### [Task instructions]
Transcribe the entries exactly as each line appears.
::: Task data :::
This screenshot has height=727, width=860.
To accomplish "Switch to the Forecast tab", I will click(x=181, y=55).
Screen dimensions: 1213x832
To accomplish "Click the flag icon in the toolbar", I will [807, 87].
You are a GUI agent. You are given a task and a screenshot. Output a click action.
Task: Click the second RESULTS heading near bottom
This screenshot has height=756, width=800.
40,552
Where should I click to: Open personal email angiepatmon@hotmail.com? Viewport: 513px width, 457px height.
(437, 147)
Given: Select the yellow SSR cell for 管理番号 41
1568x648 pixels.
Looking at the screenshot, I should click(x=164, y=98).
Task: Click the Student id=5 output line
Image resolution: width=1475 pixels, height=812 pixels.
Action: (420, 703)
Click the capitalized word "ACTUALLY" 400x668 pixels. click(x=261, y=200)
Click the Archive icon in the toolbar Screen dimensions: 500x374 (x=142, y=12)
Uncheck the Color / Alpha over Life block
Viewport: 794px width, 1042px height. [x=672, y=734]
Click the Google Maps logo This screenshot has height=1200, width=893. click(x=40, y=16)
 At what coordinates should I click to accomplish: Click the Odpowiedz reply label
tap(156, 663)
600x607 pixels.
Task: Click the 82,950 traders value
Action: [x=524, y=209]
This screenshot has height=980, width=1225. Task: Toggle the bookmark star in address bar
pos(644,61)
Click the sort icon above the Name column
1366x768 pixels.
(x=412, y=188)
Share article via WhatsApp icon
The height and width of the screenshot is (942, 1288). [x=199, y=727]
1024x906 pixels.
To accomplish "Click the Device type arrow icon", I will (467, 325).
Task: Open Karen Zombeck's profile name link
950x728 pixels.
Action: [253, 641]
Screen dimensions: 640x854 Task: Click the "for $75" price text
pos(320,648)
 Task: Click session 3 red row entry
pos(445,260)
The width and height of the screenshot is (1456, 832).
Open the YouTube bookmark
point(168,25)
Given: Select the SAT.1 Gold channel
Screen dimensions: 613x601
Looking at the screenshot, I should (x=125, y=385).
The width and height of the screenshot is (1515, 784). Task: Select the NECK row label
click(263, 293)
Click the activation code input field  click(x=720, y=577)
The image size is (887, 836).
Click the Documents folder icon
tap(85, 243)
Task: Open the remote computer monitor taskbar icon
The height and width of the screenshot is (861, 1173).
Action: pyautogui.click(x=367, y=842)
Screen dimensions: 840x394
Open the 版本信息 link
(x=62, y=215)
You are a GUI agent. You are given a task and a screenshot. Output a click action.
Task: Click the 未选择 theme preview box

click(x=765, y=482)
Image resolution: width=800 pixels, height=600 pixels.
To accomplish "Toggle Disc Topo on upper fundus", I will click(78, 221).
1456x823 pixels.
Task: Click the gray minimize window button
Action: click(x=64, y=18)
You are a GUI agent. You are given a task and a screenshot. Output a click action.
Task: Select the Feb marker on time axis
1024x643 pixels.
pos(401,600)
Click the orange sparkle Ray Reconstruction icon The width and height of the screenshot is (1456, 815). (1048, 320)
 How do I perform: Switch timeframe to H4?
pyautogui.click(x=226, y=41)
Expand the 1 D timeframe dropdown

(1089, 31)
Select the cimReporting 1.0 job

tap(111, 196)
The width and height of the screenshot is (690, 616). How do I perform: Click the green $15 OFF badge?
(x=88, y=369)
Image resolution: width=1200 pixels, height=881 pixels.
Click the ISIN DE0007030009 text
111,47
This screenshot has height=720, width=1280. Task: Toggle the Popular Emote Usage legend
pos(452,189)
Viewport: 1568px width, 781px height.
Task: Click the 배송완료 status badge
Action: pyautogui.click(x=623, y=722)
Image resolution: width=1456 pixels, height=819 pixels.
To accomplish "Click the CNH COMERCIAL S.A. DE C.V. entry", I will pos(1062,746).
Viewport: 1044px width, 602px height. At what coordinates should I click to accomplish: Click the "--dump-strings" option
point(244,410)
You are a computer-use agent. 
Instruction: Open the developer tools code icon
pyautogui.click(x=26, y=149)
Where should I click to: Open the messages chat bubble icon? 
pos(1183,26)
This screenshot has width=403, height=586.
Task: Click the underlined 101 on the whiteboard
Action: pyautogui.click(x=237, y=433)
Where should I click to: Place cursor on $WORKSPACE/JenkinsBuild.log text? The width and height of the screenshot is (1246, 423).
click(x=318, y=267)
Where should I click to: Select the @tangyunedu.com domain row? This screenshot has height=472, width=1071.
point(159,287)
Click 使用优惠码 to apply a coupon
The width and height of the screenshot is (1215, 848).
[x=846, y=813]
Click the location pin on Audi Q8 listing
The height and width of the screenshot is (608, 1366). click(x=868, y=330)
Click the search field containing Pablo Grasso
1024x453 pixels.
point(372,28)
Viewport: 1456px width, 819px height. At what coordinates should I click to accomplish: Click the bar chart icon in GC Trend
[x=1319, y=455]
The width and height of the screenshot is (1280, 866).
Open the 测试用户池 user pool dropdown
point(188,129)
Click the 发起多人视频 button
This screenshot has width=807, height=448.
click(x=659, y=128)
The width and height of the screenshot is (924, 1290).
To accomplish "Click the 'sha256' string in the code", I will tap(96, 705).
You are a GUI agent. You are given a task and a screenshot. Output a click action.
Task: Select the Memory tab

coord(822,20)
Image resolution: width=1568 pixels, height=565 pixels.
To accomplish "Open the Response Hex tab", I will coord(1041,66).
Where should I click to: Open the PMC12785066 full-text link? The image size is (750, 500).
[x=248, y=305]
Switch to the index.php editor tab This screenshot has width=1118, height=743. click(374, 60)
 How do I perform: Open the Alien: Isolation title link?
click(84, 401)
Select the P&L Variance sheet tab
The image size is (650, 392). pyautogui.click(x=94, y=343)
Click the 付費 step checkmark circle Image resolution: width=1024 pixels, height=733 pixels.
:::
### [Response area]
This screenshot has height=727, width=860.
To accomplish "Switch to the Forecast tab", I will click(x=181, y=55).
Screen dimensions: 1213x832
To accomplish "Click the flag icon in the toolbar", I will [807, 87].
You are a GUI agent. You are given a task and a screenshot. Output a click action.
Task: Click the second RESULTS heading near bottom
This screenshot has height=756, width=800.
40,552
Where should I click to: Open personal email angiepatmon@hotmail.com? Viewport: 513px width, 457px height.
(437, 147)
Given: Select the yellow SSR cell for 管理番号 41
1568x648 pixels.
Looking at the screenshot, I should click(x=164, y=98).
Task: Click the Student id=5 output line
Image resolution: width=1475 pixels, height=812 pixels.
Action: (420, 703)
Click the capitalized word "ACTUALLY" 400x668 pixels. click(x=261, y=200)
Click the Archive icon in the toolbar Screen dimensions: 500x374 (x=142, y=12)
Uncheck the Color / Alpha over Life block
Viewport: 794px width, 1042px height. [x=672, y=734]
Click the Google Maps logo This screenshot has height=1200, width=893. click(x=40, y=16)
 At what coordinates should I click to accomplish: Click the Odpowiedz reply label
tap(156, 663)
600x607 pixels.
Task: Click the 82,950 traders value
Action: [x=524, y=209]
This screenshot has height=980, width=1225. Task: Toggle the bookmark star in address bar
pos(644,61)
Click the sort icon above the Name column
1366x768 pixels.
(x=412, y=188)
Share article via WhatsApp icon
The height and width of the screenshot is (942, 1288). [x=199, y=727]
1024x906 pixels.
To accomplish "Click the Device type arrow icon", I will (467, 325).
Task: Open Karen Zombeck's profile name link
950x728 pixels.
Action: [253, 641]
Screen dimensions: 640x854 Task: Click the "for $75" price text
pos(320,648)
 Task: Click session 3 red row entry
pos(445,260)
The width and height of the screenshot is (1456, 832).
Open the YouTube bookmark
point(168,25)
Given: Select the SAT.1 Gold channel
Screen dimensions: 613x601
Looking at the screenshot, I should (x=125, y=385).
The width and height of the screenshot is (1515, 784). Task: Select the NECK row label
click(263, 293)
Click the activation code input field  click(x=720, y=577)
The image size is (887, 836).
Click the Documents folder icon
tap(85, 243)
Task: Open the remote computer monitor taskbar icon
The height and width of the screenshot is (861, 1173).
Action: pyautogui.click(x=367, y=842)
Screen dimensions: 840x394
Open the 版本信息 link
(x=62, y=215)
You are a GUI agent. You are given a task and a screenshot. Output a click action.
Task: Click the 未选择 theme preview box

click(x=765, y=482)
Image resolution: width=800 pixels, height=600 pixels.
To accomplish "Toggle Disc Topo on upper fundus", I will click(78, 221).
1456x823 pixels.
Task: Click the gray minimize window button
Action: click(x=64, y=18)
You are a GUI agent. You are given a task and a screenshot. Output a click action.
Task: Select the Feb marker on time axis
1024x643 pixels.
pos(401,600)
Click the orange sparkle Ray Reconstruction icon The width and height of the screenshot is (1456, 815). (1048, 320)
 How do I perform: Switch timeframe to H4?
pyautogui.click(x=226, y=41)
Expand the 1 D timeframe dropdown

(1089, 31)
Select the cimReporting 1.0 job

tap(111, 196)
The width and height of the screenshot is (690, 616). How do I perform: Click the green $15 OFF badge?
(x=88, y=369)
Image resolution: width=1200 pixels, height=881 pixels.
Click the ISIN DE0007030009 text
111,47
This screenshot has height=720, width=1280. Task: Toggle the Popular Emote Usage legend
pos(452,189)
Viewport: 1568px width, 781px height.
Task: Click the 배송완료 status badge
Action: pyautogui.click(x=623, y=722)
Image resolution: width=1456 pixels, height=819 pixels.
To accomplish "Click the CNH COMERCIAL S.A. DE C.V. entry", I will pos(1062,746).
Viewport: 1044px width, 602px height. At what coordinates should I click to accomplish: Click the "--dump-strings" option
point(244,410)
You are a computer-use agent. 
Instruction: Open the developer tools code icon
pyautogui.click(x=26, y=149)
Where should I click to: Open the messages chat bubble icon? 
pos(1183,26)
This screenshot has width=403, height=586.
Task: Click the underlined 101 on the whiteboard
Action: pyautogui.click(x=237, y=433)
Where should I click to: Place cursor on $WORKSPACE/JenkinsBuild.log text? The width and height of the screenshot is (1246, 423).
click(x=318, y=267)
Where should I click to: Select the @tangyunedu.com domain row? This screenshot has height=472, width=1071.
point(159,287)
Click 使用优惠码 to apply a coupon
The width and height of the screenshot is (1215, 848).
[x=846, y=813]
Click the location pin on Audi Q8 listing
The height and width of the screenshot is (608, 1366). click(x=868, y=330)
Click the search field containing Pablo Grasso
1024x453 pixels.
point(372,28)
Viewport: 1456px width, 819px height. At what coordinates should I click to accomplish: Click the bar chart icon in GC Trend
[x=1319, y=455]
The width and height of the screenshot is (1280, 866).
Open the 测试用户池 user pool dropdown
point(188,129)
Click the 发起多人视频 button
This screenshot has width=807, height=448.
click(x=659, y=128)
The width and height of the screenshot is (924, 1290).
To accomplish "Click the 'sha256' string in the code", I will tap(96, 705).
You are a GUI agent. You are given a task and a screenshot. Output a click action.
Task: Select the Memory tab

coord(822,20)
Image resolution: width=1568 pixels, height=565 pixels.
To accomplish "Open the Response Hex tab", I will coord(1041,66).
Where should I click to: Open the PMC12785066 full-text link? The image size is (750, 500).
[x=248, y=305]
Switch to the index.php editor tab This screenshot has width=1118, height=743. click(374, 60)
 How do I perform: Open the Alien: Isolation title link?
click(84, 401)
Select the P&L Variance sheet tab
The image size is (650, 392). pyautogui.click(x=94, y=343)
Click the 付費 step checkmark circle Image resolution: width=1024 pixels, height=733 pixels.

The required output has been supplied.